WHAT IS BEING ASKED: Only the text belongs in the copy. Transcribe the data exactly and drop any pictures.

DATA FOR REVIEW:
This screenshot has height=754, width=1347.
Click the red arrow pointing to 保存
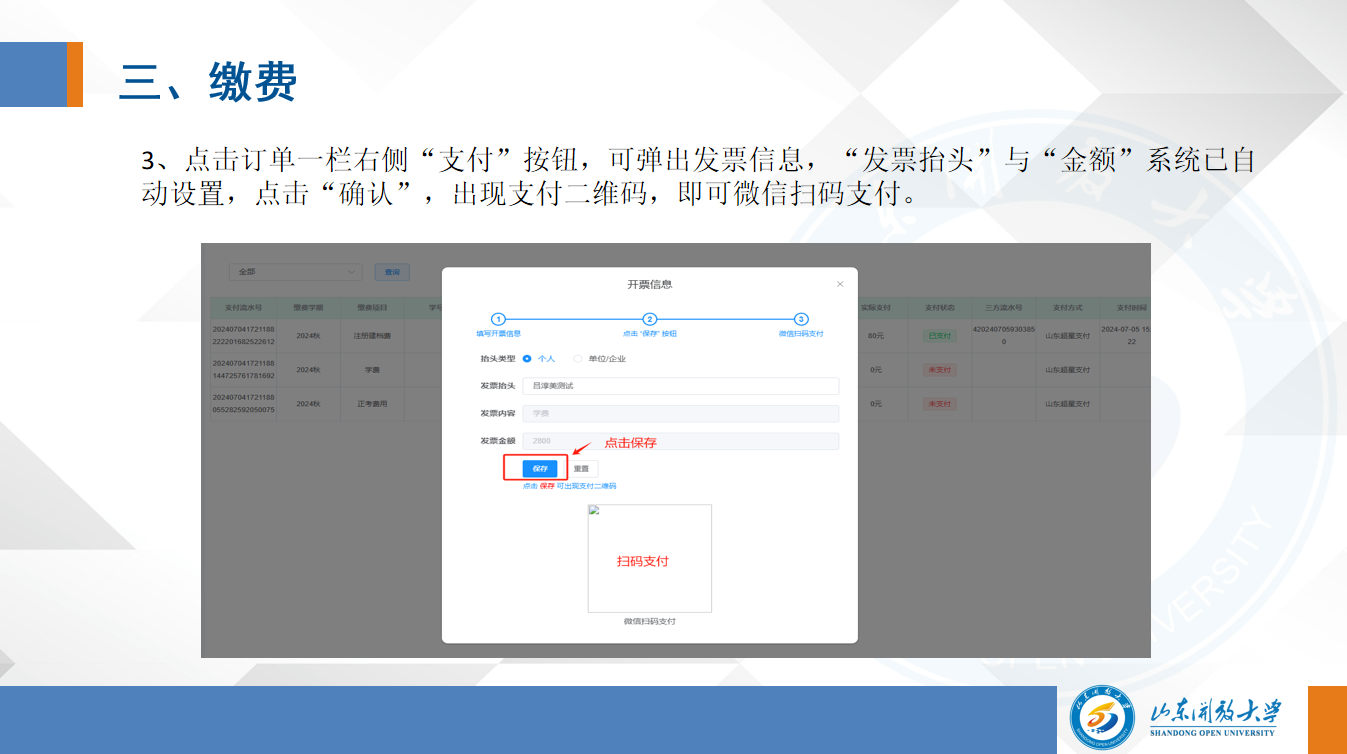click(583, 449)
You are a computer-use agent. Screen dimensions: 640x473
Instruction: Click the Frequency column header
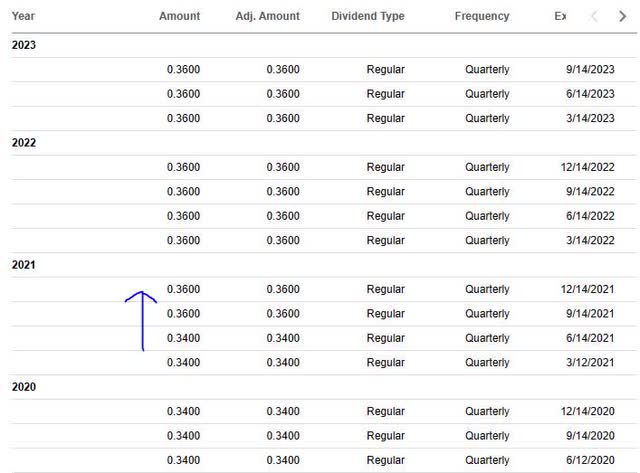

ANSWER FOR THE TASK:
This screenshot has height=754, width=1347.
Click the red arrow pointing to 保存
click(583, 449)
You are a computer-use agent. Screen dimensions: 640x473
Instruction: Click the Frequency column header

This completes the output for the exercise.